* _TASK PROMPT_: Copy the lines below verbatim.

======== DATA TO USE

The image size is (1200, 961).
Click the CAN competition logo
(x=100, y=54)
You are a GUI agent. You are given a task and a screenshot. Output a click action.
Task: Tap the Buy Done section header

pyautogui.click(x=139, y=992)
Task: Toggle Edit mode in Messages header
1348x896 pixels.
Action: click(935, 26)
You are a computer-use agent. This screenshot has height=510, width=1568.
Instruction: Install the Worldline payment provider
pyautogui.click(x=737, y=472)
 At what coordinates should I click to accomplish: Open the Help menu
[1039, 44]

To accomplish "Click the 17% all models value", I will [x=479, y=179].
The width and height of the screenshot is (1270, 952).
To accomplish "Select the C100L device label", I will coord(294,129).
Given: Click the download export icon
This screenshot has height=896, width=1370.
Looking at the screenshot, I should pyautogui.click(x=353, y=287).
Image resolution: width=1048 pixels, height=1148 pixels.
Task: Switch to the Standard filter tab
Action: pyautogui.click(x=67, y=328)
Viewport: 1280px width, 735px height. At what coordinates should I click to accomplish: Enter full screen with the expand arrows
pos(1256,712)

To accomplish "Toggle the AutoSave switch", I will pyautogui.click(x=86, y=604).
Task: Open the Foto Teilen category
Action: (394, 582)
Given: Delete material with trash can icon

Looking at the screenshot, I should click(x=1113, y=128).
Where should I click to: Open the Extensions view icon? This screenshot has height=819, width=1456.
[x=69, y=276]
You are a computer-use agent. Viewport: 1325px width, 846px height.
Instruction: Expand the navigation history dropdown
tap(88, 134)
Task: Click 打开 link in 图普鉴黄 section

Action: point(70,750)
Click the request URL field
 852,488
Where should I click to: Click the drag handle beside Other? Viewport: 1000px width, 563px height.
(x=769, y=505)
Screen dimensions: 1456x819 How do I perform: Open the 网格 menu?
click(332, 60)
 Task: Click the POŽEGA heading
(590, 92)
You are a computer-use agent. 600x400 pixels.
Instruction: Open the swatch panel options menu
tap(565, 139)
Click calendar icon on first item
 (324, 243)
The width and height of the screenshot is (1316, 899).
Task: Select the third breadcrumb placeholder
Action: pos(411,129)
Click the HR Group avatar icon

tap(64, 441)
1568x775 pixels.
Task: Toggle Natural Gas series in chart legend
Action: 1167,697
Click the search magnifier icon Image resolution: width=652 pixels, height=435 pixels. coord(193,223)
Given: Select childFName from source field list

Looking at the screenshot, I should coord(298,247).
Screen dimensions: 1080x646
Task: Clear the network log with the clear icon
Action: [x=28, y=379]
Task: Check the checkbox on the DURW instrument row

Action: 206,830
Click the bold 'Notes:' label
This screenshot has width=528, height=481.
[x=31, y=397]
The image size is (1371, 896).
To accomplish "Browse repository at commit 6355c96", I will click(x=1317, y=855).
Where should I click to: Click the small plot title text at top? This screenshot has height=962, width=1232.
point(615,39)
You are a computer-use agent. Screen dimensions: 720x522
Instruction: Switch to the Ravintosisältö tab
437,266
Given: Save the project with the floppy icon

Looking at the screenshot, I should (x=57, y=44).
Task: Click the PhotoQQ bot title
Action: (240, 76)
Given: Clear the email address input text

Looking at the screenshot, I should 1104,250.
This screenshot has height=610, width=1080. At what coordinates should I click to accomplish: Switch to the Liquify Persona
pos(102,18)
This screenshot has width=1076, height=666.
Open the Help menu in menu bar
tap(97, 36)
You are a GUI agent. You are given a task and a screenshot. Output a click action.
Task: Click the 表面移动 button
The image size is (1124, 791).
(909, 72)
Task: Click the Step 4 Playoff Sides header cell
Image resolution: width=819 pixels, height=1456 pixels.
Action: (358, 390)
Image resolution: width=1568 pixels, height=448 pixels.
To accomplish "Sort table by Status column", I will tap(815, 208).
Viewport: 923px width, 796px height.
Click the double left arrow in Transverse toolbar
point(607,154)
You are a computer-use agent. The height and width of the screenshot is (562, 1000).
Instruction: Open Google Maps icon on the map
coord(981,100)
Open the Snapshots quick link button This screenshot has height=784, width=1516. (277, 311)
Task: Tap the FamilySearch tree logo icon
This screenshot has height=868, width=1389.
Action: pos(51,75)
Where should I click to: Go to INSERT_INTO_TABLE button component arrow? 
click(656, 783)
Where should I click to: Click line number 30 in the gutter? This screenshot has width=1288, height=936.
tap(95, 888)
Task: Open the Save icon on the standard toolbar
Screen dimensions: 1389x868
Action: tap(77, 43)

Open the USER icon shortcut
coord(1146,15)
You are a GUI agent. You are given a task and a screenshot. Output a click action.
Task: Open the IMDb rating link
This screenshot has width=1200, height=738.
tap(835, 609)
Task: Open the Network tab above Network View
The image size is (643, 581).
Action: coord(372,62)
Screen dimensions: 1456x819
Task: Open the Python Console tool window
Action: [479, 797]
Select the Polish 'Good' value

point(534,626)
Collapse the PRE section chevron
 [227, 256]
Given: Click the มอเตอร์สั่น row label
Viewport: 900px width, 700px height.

================

* _FINAL ANSWER_:
The image size is (1200, 961).
Click the CAN competition logo
(x=100, y=54)
You are a GUI agent. You are given a task and a screenshot. Output a click action.
Task: Tap the Buy Done section header

pyautogui.click(x=139, y=992)
Task: Toggle Edit mode in Messages header
1348x896 pixels.
Action: click(935, 26)
You are a computer-use agent. This screenshot has height=510, width=1568.
Instruction: Install the Worldline payment provider
pyautogui.click(x=737, y=472)
 At what coordinates should I click to accomplish: Open the Help menu
[1039, 44]

To accomplish "Click the 17% all models value", I will [x=479, y=179].
The width and height of the screenshot is (1270, 952).
To accomplish "Select the C100L device label", I will coord(294,129).
Given: Click the download export icon
This screenshot has height=896, width=1370.
Looking at the screenshot, I should pyautogui.click(x=353, y=287).
Image resolution: width=1048 pixels, height=1148 pixels.
Task: Switch to the Standard filter tab
Action: pyautogui.click(x=67, y=328)
Viewport: 1280px width, 735px height. At what coordinates should I click to accomplish: Enter full screen with the expand arrows
pos(1256,712)

To accomplish "Toggle the AutoSave switch", I will pyautogui.click(x=86, y=604).
Task: Open the Foto Teilen category
Action: (394, 582)
Given: Delete material with trash can icon

Looking at the screenshot, I should click(x=1113, y=128).
Where should I click to: Open the Extensions view icon? This screenshot has height=819, width=1456.
[x=69, y=276]
You are a computer-use agent. Viewport: 1325px width, 846px height.
Instruction: Expand the navigation history dropdown
tap(88, 134)
Task: Click 打开 link in 图普鉴黄 section

Action: point(70,750)
Click the request URL field
 852,488
Where should I click to: Click the drag handle beside Other? Viewport: 1000px width, 563px height.
(x=769, y=505)
Screen dimensions: 1456x819 How do I perform: Open the 网格 menu?
click(332, 60)
 Task: Click the POŽEGA heading
(590, 92)
You are a computer-use agent. 600x400 pixels.
Instruction: Open the swatch panel options menu
tap(565, 139)
Click calendar icon on first item
 (324, 243)
The width and height of the screenshot is (1316, 899).
Task: Select the third breadcrumb placeholder
Action: pos(411,129)
Click the HR Group avatar icon

tap(64, 441)
1568x775 pixels.
Task: Toggle Natural Gas series in chart legend
Action: 1167,697
Click the search magnifier icon Image resolution: width=652 pixels, height=435 pixels. coord(193,223)
Given: Select childFName from source field list

Looking at the screenshot, I should coord(298,247).
Screen dimensions: 1080x646
Task: Clear the network log with the clear icon
Action: [x=28, y=379]
Task: Check the checkbox on the DURW instrument row

Action: 206,830
Click the bold 'Notes:' label
This screenshot has width=528, height=481.
[x=31, y=397]
The image size is (1371, 896).
To accomplish "Browse repository at commit 6355c96", I will click(x=1317, y=855).
Where should I click to: Click the small plot title text at top? This screenshot has height=962, width=1232.
point(615,39)
You are a computer-use agent. Screen dimensions: 720x522
Instruction: Switch to the Ravintosisältö tab
437,266
Given: Save the project with the floppy icon

Looking at the screenshot, I should (x=57, y=44).
Task: Click the PhotoQQ bot title
Action: (240, 76)
Given: Clear the email address input text

Looking at the screenshot, I should 1104,250.
This screenshot has height=610, width=1080. At what coordinates should I click to accomplish: Switch to the Liquify Persona
pos(102,18)
This screenshot has width=1076, height=666.
Open the Help menu in menu bar
tap(97, 36)
You are a GUI agent. You are given a task and a screenshot. Output a click action.
Task: Click the 表面移动 button
The image size is (1124, 791).
(909, 72)
Task: Click the Step 4 Playoff Sides header cell
Image resolution: width=819 pixels, height=1456 pixels.
Action: (358, 390)
Image resolution: width=1568 pixels, height=448 pixels.
To accomplish "Sort table by Status column", I will tap(815, 208).
Viewport: 923px width, 796px height.
Click the double left arrow in Transverse toolbar
point(607,154)
You are a computer-use agent. The height and width of the screenshot is (562, 1000).
Instruction: Open Google Maps icon on the map
coord(981,100)
Open the Snapshots quick link button This screenshot has height=784, width=1516. (277, 311)
Task: Tap the FamilySearch tree logo icon
This screenshot has height=868, width=1389.
Action: pos(51,75)
Where should I click to: Go to INSERT_INTO_TABLE button component arrow? 
click(656, 783)
Where should I click to: Click line number 30 in the gutter? This screenshot has width=1288, height=936.
tap(95, 888)
Task: Open the Save icon on the standard toolbar
Screen dimensions: 1389x868
Action: tap(77, 43)

Open the USER icon shortcut
coord(1146,15)
You are a GUI agent. You are given a task and a screenshot. Output a click action.
Task: Open the IMDb rating link
This screenshot has width=1200, height=738.
tap(835, 609)
Task: Open the Network tab above Network View
The image size is (643, 581).
Action: coord(372,62)
Screen dimensions: 1456x819
Task: Open the Python Console tool window
Action: [479, 797]
Select the Polish 'Good' value

point(534,626)
Collapse the PRE section chevron
 [227, 256]
Given: Click the มอเตอร์สั่น row label
Viewport: 900px width, 700px height.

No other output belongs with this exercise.